Stripped down and heartfelt essay on what it takes to love and be loved.
No hold is barred in Stephen Belber’s short and sweet essay on love and commitment. Mike and Lisa show up on Tobi’s doorstep with an odd request. They have travelled from Seattle to New York to interview Tobi for Lisa’s dissertation. In the first ten minutes of the film it is obvious they came for another reason entirely. Mike is sniffing around the house, looking at all the pictures. Every hair on his head is searching for clues about the past and present of the man with whom they are talking. Lisa is attempting to carry on something of an interview-like conversation with Tobi while Mike looks more spooked than the neighbors after Carrie’s prom night.
Patrick Stewart (Captain Jean-Luc Picard in the TV series “Star Trek: The Next Generation”) produces a thoroughly engrossing performance as Tobi Powell an aging Juilliard dance professor. The Julliard name-dropping is not coincidental. The fact is that Tobi may be one of the top ten or twenty retired male ballet greats in the world. He went from nothing, about the time Mike was born, to international stardom ten years later. Now his is an isolated man knitting sweaters that have never been sent to friends and relatives.
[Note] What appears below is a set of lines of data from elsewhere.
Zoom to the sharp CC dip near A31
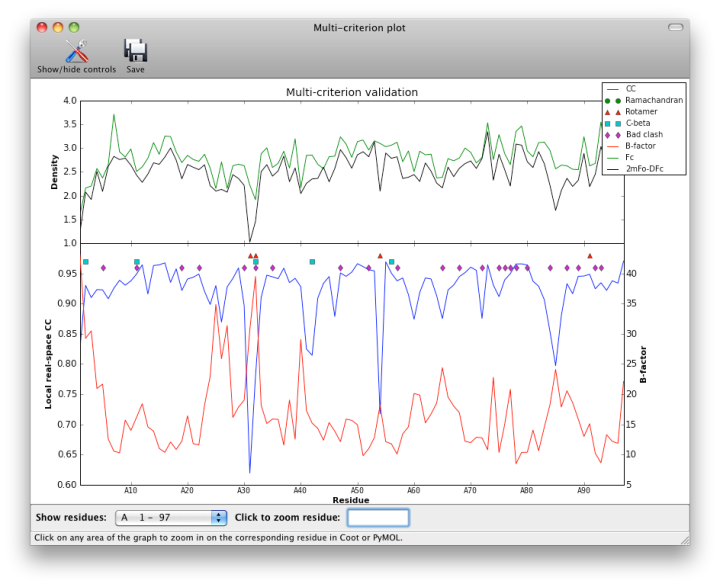The height and width of the screenshot is (587, 720). [x=250, y=470]
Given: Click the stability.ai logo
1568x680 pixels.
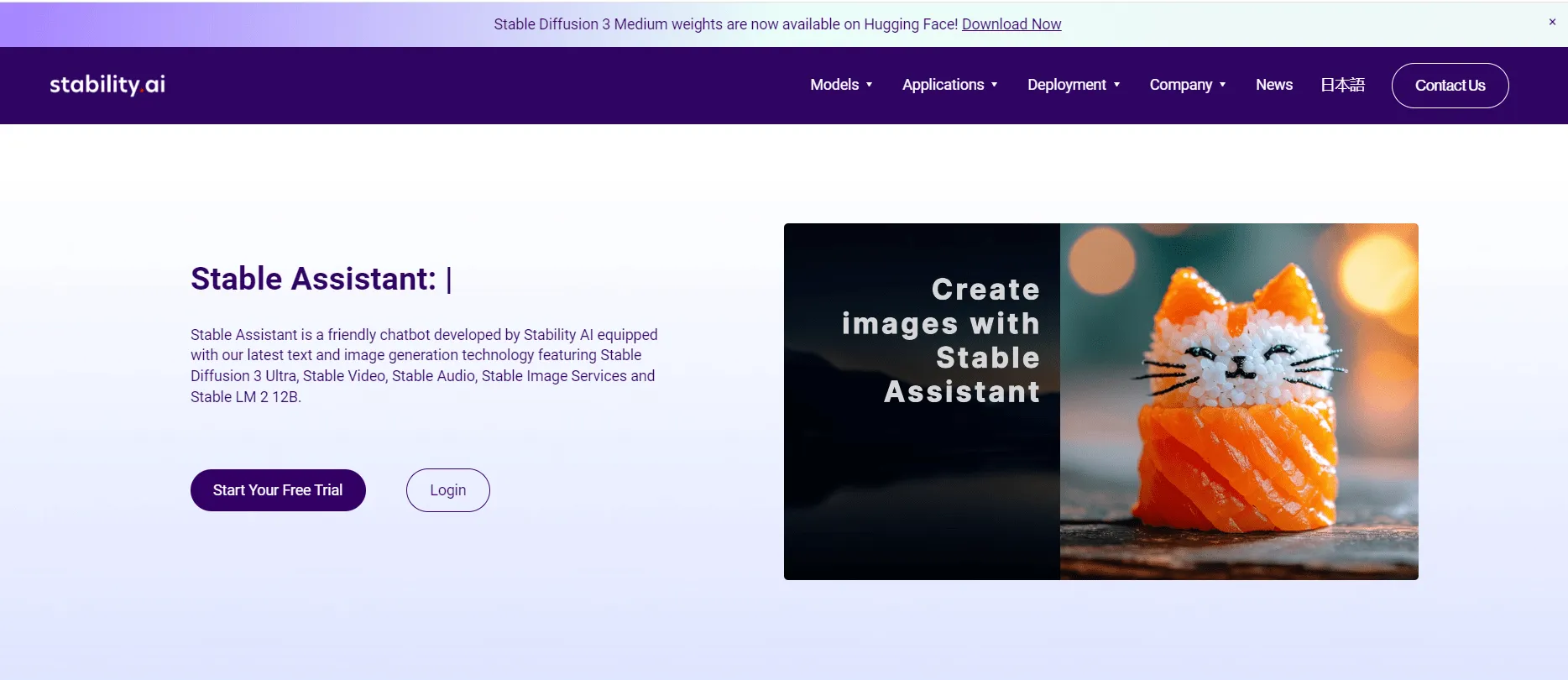Looking at the screenshot, I should 107,85.
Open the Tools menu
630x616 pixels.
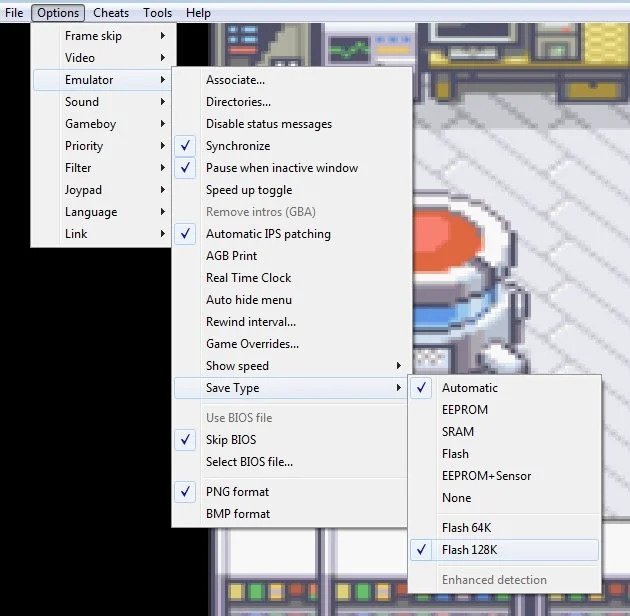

Mike (Matthew Lillard) is a Seattle cop. This is also not completely coincidental, as it would appear that his mother moved about as far away from New York city as one could get. As his story is revealed he has been suspended from the violence-prone Seattle police because he was too violence prone. In other words, the guy has a violence problem. His latest screw-up was beating a pot salesman, but before we know any on this, Tobi has offered both Lisa and Mike a joint, to recall the days of f**king in the New York theatre scene of the 1960’s, which must have been something to behold.
The power that made this play famous and made possible its replication in film is the searing intensity of the situation in which Mike and Tobi find themselves. In spite of this, Belber succeeds in inserting the most irreverent humor along the way. Even at its most heart rending, there is still light at the end of the tunnel in the form of life’s absurdity. Even at its most absurd, there is still room for a happy ending. There is still room for acceptance, loyalty and validation.
Validation is at the heart of the story. Belber uses a tight cast and tight dialogues to probe into that most sensitive of human needs, the need to be someone. Tobi and Mike do not completely believe they are worthy of being someone. Their self-image has been impaired by past events over which they had little control. In the end, a surprising truth is revealed, a truth that reverberates across several levels.
It is a truth about the true backgrounds of the two men, no doubt about it. As it turns out, though, this is the lesser of the truths revealed. Much more significantly, the truth is revealed about what people really need to consider themselves whole and how much of a person’s life can be wasted until proof of one’s self worth is found and accepted.
As one would expect, this truth comes about in an amazingly simple way, but not without outrageous and sometime uproarious shenanigans by the two men, with Lisa (Carla Gugino) alternating between them as ally, referee and simply flummoxed bystander.
Indeed, we the viewers are flummoxed bystanders as well, as it is hard to believe that somebody does not shoot or stab someone else in the course of the proceedings. Even so, there will be few in the audience who will predict the ending of this journey.
A lot of the movie is uncomfortable but there is no point where it is boring. The contrast between the Seattle natives and the New York native is explored with humorous results, with Stewart’s superb performance of the jaded, unfulfilled New Yorker juxtaposed with Lisa and Mike’s simple yearning for what should be simple answers.
No-nonsense set, costume, soundtrack and dialog ensure the message hits the viewer right between the eyes. Luke Geissbuhler’s (DP for “Borat”) lensing expertly exploits the claustrophobic efficiency of the lesser Manhattan flat in the context of Tobi’s self-entrapment. At a short and sweet 90 minutes, “Match” gets right to the point and does not let up for a single minute.